Por · Revisão: Rafael Toledo · Atualizado em 2026-08-06 · 2 fontes oficiais verificadas

Todo condomínio conhece a figura do morador que gera conflitos sem parar: descumpre regras, atrapalha os vizinhos e transforma a convivência em fonte de estresse. O art. 1.337 do Código Civil dá uma resposta a esse comportamento, ao autorizar multas agravadas contra quem age de forma reiterada contra a coletividade. O dispositivo distingue duas situações, com penalidades de intensidade diferente.

Descumprimento reiterado dos deveres: multa de até cinco vezes

O caput trata do condômino, ou possuidor, que não cumpre reiteradamente os deveres do art. 1.336 perante o condomínio, como contribuir com as despesas e respeitar o sossego. Por deliberação de três quartos dos condôminos restantes, ele pode ser obrigado a pagar multa de até o quíntuplo, ou seja, cinco vezes o valor atribuído à sua contribuição mensal.

O valor é fixado conforme a gravidade das faltas e a reiteração da conduta. Essa multa é independente das perdas e danos que o comportamento tenha causado, que podem ser cobrados à parte.

Conduta antissocial e a multa de até dez vezes do parágrafo único

O parágrafo único cuida do caso mais grave. O condômino ou possuidor que, por seu reiterado comportamento antissocial, gera incompatibilidade de convivência com os demais pode ser constrangido a pagar multa de até o décuplo, dez vezes o valor da contribuição.

São exemplos as agressões, ameaças e perturbações constantes que inviabilizam a vida em comum. A penalidade vigora até que a assembleia delibere de outra forma, sempre à luz da gravidade concreta dos fatos.

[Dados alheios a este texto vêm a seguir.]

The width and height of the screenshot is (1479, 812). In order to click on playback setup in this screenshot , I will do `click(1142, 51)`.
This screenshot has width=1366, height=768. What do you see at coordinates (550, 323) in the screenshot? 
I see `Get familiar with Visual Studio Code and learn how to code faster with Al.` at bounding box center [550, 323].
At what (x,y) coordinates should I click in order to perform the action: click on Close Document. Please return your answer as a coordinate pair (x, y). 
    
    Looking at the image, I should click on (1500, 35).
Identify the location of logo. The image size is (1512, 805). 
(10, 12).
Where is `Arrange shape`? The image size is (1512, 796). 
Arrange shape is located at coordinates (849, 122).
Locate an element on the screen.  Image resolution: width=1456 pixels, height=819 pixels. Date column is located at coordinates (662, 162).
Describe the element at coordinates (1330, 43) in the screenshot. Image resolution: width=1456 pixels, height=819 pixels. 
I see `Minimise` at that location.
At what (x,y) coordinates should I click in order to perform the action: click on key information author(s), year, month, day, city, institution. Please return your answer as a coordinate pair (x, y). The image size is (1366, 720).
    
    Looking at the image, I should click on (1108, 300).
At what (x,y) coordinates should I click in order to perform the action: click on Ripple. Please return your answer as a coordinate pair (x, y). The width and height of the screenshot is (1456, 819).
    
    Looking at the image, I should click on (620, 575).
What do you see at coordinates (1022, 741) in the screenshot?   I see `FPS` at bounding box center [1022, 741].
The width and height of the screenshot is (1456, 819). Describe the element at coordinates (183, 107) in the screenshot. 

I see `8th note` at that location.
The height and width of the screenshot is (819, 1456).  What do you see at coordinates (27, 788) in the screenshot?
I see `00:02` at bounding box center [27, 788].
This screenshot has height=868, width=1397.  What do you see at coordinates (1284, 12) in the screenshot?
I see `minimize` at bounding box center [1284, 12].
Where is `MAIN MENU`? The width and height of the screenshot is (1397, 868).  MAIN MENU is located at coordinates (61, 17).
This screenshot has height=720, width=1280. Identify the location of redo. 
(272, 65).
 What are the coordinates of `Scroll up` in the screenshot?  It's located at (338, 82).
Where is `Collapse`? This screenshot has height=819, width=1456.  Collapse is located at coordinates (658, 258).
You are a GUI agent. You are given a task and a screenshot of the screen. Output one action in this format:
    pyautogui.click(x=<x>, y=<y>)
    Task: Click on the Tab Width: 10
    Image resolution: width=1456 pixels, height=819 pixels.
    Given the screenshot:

Quórum, defesa e o debate sobre a exclusão do morador

A aplicação dessas multas exige respeito ao quórum e ao direito de defesa. O condômino acusado deve ser notificado e ter oportunidade de se manifestar antes da deliberação; multa imposta sem esse cuidado costuma ser anulada em juízo.

O art. 1.337 não prevê expressamente a expulsão do condômino, e o direito de morar na própria unidade é protegido. Ainda assim, tribunais já admitiram, em situações extremas e depois de esgotadas as multas, medidas mais severas, sempre com processo e contraditório.